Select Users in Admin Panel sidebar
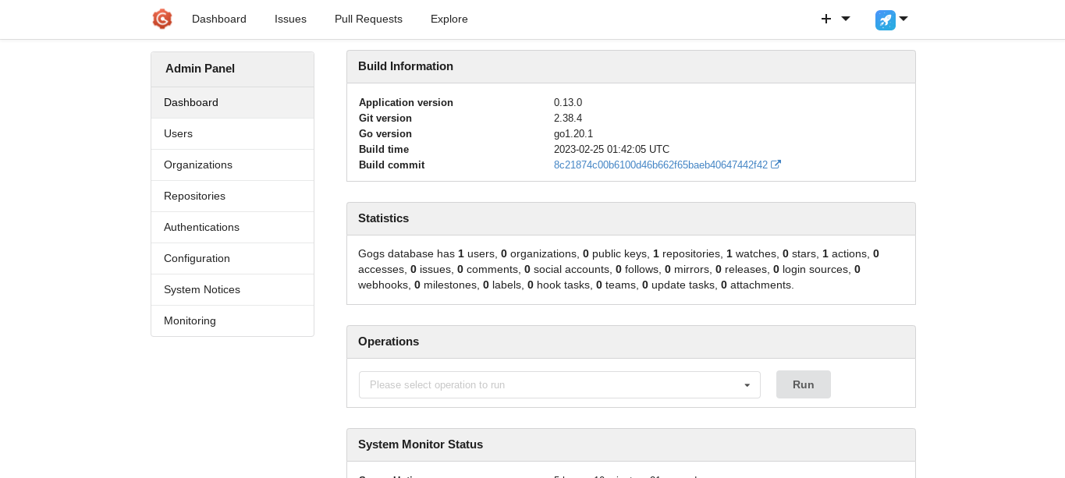Screen dimensions: 1065x478 tap(178, 133)
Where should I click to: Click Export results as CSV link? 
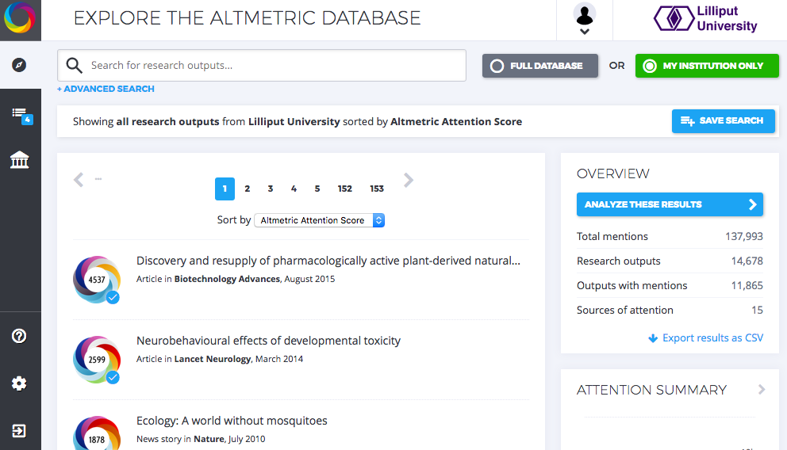(705, 338)
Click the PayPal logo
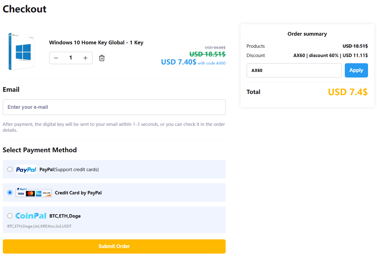The image size is (377, 257). [x=26, y=169]
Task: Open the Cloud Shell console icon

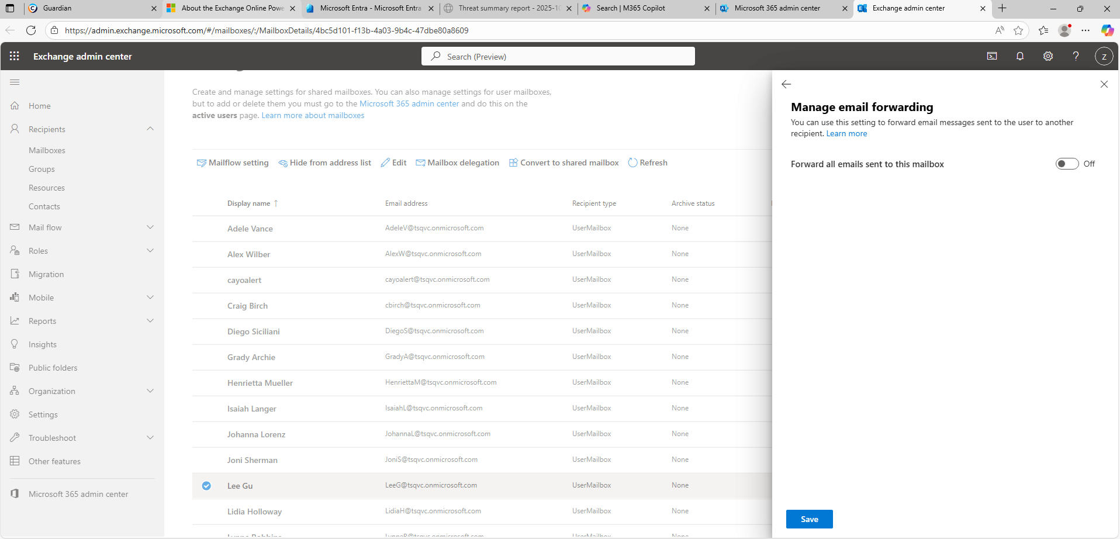Action: pyautogui.click(x=991, y=56)
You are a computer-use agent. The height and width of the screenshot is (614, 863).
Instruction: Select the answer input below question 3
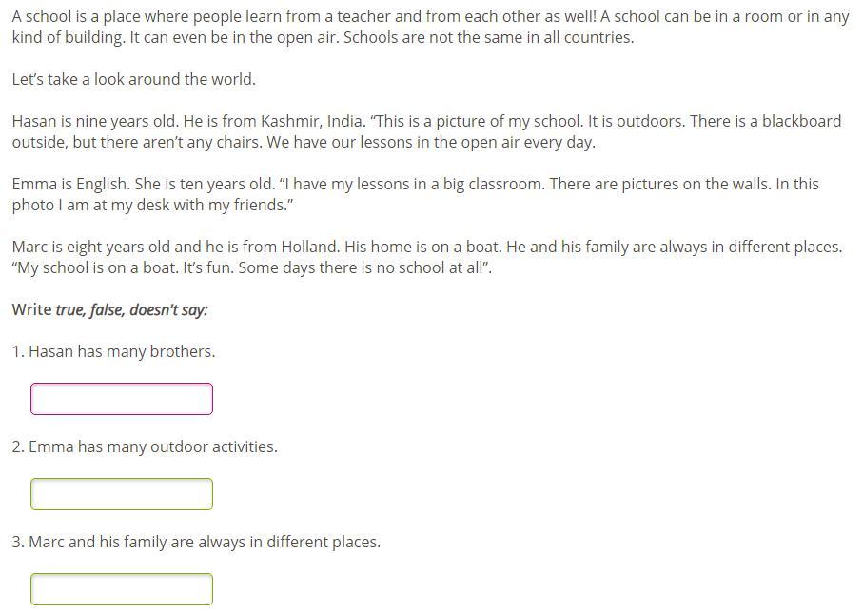tap(122, 589)
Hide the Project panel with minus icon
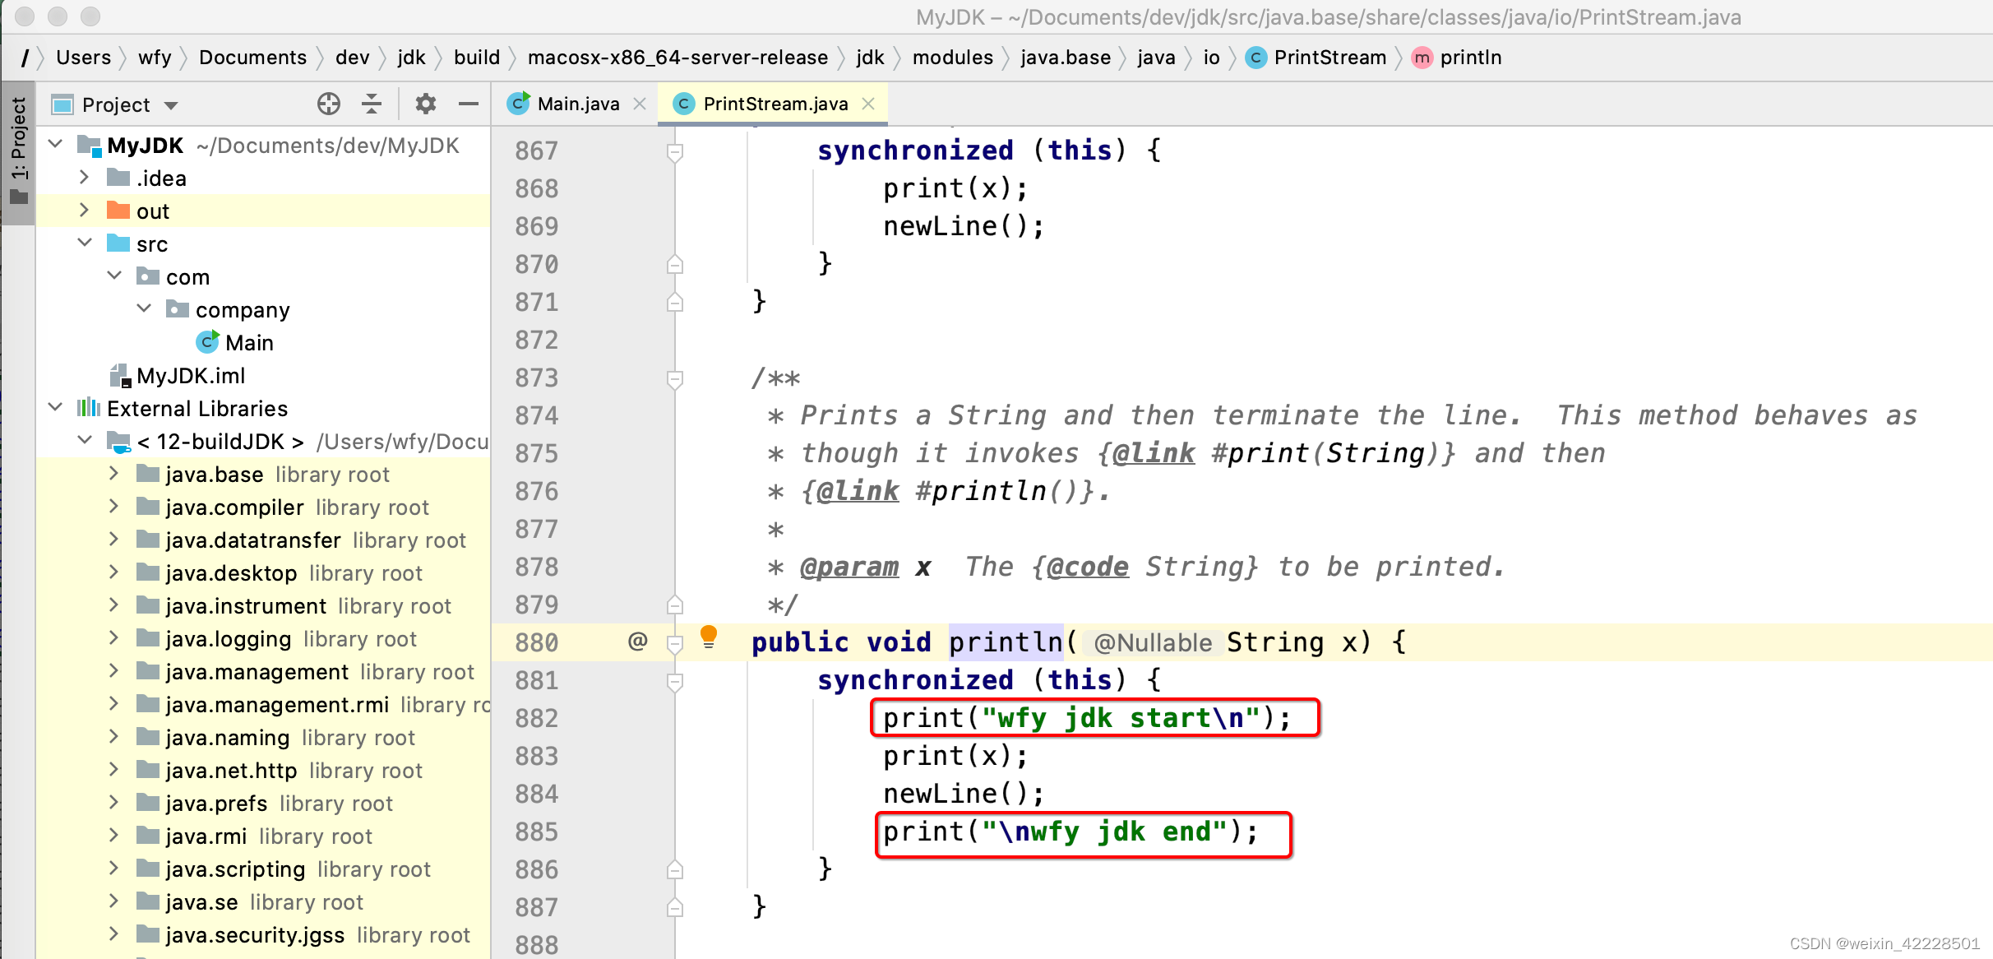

○ ○ ○ ○ ○ ○ ○

Short task
Copy out the text of every item above word for word, leaving out the pictures.

Response
Select Users in Admin Panel sidebar
Screen dimensions: 1065x478 tap(178, 133)
Where should I click to: Click Export results as CSV link? 
(705, 338)
Click the PayPal logo
The image size is (377, 257). [x=26, y=169]
Task: Open the Cloud Shell console icon

Action: pyautogui.click(x=991, y=56)
You are a computer-use agent. The height and width of the screenshot is (614, 863).
Instruction: Select the answer input below question 3
tap(122, 589)
Hide the Project panel with minus icon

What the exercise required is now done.